Another writes: “I’m at home. My boss let me go so I wouldn’t pass on the virus [if I got it] but she told me she wasn’t going to pay me for the time I was off. I don’t know what to do … Can she really do that – send me home and not pay my wages?”

The day after Gonçalves died, the government recommended that employers put domestic workers on paid leave from all but “indispensable” services. A provisional law has been introduced allowing employers to reduce maids’ hours and suspend their contracts for up to 60 days, with an emergency fund to cover loss of income.

However, some employers insist that domestic workers keep providing the services they don’t want to take care of themselves. The situation is especially precarious for the millions of domestic workers without formal papers, including more than 2 million diaristas (daily workers), whose average wage of 120 reais (£17) a day may sustain their whole family.

Brazil has more domestic workers than any any other country – over 7 million. Maids have steadily gained rights in recent years, and in 2018 the country ratified the International Labour Organization convention on domestic workers. But legal loopholes have left many working without the formal status that protects them. Prejudices towards maids are laid bare on sites like A Minha Empregada, which retweets insults and criticism made by those they work for.

Our bodies are affected daily by this racist societyJuliana França

The national union of domestic workers (Fenetrad) has stressed the danger many are now facing. “Domestic workers are among those most exposed to the risks of contracting Covid-19. They use public transport, are in regular contact with others … and don’t have the option of working from home, especially daily maids.

“They earn on average less than the minimum wage and only around 30% have a formal contract, leaving them more exposed to abuse and violation of their rights.”

Underpinning this vulnerability, says França, is racism. “We have a history of almost four centuries of slavery in this country.

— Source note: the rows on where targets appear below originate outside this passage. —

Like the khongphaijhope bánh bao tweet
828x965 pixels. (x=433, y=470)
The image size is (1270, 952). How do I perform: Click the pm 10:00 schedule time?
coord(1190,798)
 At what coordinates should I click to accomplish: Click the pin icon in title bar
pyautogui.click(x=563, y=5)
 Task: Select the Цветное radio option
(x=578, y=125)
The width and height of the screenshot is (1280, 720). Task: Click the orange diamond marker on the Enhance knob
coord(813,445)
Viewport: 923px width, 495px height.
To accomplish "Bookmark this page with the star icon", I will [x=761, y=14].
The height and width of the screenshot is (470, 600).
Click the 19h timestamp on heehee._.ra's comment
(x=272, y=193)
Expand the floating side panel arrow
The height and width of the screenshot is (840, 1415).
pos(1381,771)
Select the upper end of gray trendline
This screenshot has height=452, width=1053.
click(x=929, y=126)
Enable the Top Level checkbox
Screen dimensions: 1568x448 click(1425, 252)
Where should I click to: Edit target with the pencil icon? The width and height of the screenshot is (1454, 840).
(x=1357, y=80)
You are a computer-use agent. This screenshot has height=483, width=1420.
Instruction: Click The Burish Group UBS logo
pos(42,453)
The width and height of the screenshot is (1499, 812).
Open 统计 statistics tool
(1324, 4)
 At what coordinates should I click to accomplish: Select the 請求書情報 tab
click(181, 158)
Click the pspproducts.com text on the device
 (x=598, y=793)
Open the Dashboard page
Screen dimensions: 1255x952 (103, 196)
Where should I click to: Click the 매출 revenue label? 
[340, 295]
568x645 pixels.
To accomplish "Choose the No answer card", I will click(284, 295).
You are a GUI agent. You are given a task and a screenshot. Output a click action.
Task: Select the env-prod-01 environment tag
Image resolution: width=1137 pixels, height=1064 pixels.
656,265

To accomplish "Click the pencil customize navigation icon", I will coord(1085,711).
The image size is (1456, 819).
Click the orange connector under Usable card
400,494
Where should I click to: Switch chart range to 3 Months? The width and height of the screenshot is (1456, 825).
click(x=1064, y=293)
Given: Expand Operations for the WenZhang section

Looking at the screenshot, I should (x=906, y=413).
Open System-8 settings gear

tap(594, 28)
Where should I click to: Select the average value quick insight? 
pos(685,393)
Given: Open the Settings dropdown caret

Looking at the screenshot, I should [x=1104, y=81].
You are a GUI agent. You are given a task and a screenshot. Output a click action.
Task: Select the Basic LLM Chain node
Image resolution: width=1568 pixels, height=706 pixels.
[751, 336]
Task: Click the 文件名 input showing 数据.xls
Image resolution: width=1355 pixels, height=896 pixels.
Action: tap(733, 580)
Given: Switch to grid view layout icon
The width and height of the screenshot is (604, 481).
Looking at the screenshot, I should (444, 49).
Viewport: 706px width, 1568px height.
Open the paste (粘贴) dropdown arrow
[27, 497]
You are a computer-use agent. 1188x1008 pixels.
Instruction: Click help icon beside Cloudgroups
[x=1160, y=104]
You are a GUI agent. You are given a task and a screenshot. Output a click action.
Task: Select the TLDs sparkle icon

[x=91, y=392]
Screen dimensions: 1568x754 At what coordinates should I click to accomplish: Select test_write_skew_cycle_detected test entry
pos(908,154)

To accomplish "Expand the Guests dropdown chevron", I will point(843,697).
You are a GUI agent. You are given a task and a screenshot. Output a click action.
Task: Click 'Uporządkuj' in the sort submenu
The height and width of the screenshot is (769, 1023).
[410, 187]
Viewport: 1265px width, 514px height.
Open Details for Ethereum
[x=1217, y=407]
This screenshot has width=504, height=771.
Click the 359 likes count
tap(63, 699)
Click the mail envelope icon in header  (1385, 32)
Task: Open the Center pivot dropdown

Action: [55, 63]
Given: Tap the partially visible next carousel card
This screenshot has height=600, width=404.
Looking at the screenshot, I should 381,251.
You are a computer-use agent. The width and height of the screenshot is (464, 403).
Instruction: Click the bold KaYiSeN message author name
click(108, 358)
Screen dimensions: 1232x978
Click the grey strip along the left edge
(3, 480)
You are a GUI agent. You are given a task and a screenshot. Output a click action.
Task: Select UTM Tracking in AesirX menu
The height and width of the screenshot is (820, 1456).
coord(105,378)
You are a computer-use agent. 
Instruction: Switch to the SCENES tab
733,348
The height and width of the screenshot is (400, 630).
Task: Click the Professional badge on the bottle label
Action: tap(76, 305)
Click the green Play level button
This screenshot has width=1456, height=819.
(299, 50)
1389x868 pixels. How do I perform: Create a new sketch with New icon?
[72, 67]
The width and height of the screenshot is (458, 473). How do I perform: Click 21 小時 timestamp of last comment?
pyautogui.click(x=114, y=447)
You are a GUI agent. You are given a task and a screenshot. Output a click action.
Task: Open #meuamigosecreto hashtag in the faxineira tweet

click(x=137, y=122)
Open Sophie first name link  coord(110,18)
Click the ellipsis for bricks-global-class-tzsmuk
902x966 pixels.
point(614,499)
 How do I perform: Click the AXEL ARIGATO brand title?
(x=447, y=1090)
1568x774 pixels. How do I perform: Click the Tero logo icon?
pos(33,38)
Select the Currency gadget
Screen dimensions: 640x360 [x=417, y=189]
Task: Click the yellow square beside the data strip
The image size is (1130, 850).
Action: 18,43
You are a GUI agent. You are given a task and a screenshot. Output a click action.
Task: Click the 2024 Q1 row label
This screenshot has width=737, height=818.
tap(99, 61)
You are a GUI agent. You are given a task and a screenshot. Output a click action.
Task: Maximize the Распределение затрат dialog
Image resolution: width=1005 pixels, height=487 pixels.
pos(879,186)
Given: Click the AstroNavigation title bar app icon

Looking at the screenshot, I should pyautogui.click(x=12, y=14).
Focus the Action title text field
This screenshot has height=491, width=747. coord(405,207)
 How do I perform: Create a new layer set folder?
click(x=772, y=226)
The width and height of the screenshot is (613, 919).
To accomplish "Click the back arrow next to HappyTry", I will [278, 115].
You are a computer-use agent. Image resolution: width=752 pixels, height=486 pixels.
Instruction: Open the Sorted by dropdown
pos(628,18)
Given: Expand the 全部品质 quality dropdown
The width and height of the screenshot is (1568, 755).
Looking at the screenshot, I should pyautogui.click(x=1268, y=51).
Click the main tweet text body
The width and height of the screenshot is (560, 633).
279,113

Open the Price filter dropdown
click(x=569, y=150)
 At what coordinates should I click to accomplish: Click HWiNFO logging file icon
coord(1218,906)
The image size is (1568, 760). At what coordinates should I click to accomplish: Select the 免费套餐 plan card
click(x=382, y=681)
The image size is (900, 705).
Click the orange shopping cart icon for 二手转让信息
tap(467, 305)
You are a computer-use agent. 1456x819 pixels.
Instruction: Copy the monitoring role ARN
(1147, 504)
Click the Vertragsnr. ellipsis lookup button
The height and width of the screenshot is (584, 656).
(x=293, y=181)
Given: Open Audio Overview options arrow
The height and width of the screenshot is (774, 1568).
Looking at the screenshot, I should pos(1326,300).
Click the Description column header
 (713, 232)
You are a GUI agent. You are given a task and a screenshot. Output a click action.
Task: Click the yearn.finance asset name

That means that in 2020, we live in a society that is structurally racist. You are going to say to me: ‘But I didn’t enslave anyone’, but you benefit from the privileges inherited through this context of slavery. Just as our bodies – black and from the periphery – are affected daily by this racist society.”
Volunteers in Rio’s Santa Marta favela have been working to sanitise the streets. Diaristas who travel from the slums on public transport to work on multiple sites, are vulnerable to infection. Photograph: Léo Corrêa/AP


In an article for the daily newspaper Folha de São Paulo, the former maid turned rapper and author known as Preta Rara wrote: “Who do the lives of domestic workers matter to, apart from themselves and their families? They want our labour at any cost but they have no empathy with our lives.”

During the pandemic, this lack of empathy could cost lives, she wrote. “This is the moment to practise empathy for someone who has spent their life leaving everything clean and organised for you and your family. In the era of the pandemic, empathy will be vital to stop the spread of disease.”

'We're abandoned to our own fate': coronavirus menaces Brazil's favelas

https://www.theguardian.com/global-development/2020/apr/14/were-abandoned-to-our-own-luck-coronavirus-menaces-brazils-favelas

After Caterina’s employers were shown the manifesto from França’s campaign, they agreed to give her paid time off. “She is safe at home, though anxious about the virus,” says França, who believes her campaign will help usher in lasting change for domestic workers.

“When we have gone through this pandemic, we will be stronger in our demand for the rights for domestic workers because this situation has proven how these women, especially daily maids, are neglected by the state. We will secure a law that ensures proper support for domestic workers in future situations like this.”